Bruce is one of the most gifted people I ever met. His grasp of the English language is second to none. I learned more about writing, grammar, reporting and the English language in the short time he was around than I did in my eight years of college. He is very versatile and can write for many different subjects. Bruce is a hard working professional who is very dedicated to his job and making those who work under him better. In the time I worked with him, he never took a day off. Being the editor at a newspaper in Southern Colorado isn’t as easy as one may think, and Bruce did a great job of making sure the people of Las Animas County got the best and most accurate news that could be reported. He often double and triple checked our double and triple checked numbers and facts just to make sure they were absolutely correct.

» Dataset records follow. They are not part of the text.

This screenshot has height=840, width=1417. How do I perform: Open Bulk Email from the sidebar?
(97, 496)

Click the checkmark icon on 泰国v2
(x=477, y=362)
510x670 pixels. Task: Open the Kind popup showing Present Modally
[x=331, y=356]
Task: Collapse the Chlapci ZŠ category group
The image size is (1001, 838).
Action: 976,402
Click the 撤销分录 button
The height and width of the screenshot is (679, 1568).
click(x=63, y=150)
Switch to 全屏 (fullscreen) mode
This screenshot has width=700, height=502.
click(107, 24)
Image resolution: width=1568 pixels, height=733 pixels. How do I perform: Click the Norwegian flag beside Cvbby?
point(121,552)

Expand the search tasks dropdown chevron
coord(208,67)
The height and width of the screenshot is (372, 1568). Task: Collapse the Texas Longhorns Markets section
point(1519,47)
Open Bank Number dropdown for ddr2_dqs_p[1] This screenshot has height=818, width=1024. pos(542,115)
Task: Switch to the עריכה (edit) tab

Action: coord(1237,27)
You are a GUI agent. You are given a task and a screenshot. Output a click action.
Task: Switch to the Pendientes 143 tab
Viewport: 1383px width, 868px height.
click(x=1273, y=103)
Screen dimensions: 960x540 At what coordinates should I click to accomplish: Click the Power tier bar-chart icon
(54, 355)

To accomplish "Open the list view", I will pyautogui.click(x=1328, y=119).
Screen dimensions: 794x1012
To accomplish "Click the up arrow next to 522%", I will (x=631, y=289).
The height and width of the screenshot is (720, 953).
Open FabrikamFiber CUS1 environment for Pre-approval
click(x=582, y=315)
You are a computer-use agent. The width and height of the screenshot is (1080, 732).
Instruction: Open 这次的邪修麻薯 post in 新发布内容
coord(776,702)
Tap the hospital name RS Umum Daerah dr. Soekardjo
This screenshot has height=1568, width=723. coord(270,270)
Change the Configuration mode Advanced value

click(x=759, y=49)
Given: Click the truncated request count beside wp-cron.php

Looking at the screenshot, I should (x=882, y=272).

It is my pleasure to recommend to you a journalist who distinguished himself as one of the most tireless and talented professionals it was my privilege to work with at The News-Review in Roseburg, Oregon. Bruce Leonard assumed the role of City Editor at the newspaper in 2015, a post that almost immediately expanded to include the duties of Executive Editor, as well, following the departure of the person who had held that role and the subsequent decision of the publisher not to rehire for the position.
I was freelancing for the paper at the time, though as the former City Editor I can attest to the daunting workload Bruce’s position already entailed before his responsibilities were expanded. To think that his publisher added to those duties those of the woman who hired him – and did so when Bruce had been on the job barely two weeks – still makes me incredulous. Notwithstanding such challenges, Bruce embraced his dual role with a grace that belied the stress he must have been experiencing.
Under Bruce’s steady leadership, The News-Review’s coverage of this community continued to thrive, garnering for itself numerous professional accolades from the Society of Professional Journalists and Oregon Newspaper Publishers Association. Bruce’s meticulous copy-editing skills ensured that the stories he shepherded to print were clean and thoroughly reported, and his journalistic vision guided the paper’s coverage through some notably rough waters.
Bruce and his former staff should be particularly proud of their coverage of the 2015 mass shooting at Umpqua Community College, which left ten dead and many injured. This tragedy presented unique reportorial challenges, given the heinous nature of the crime and the sensitivity with which the newspaper’s coverage needed to be handled. It is a credit to Bruce’s leadership that the paper consistently published stories during this crisis that were as nuanced as they were thorough.
Any publication fortunate enough to retain Bruce’s services will benefit from his years of experience as a reporter, editor and photographer for numerous news outlets, and the tenacity and discernment he has developed in these positions over the years.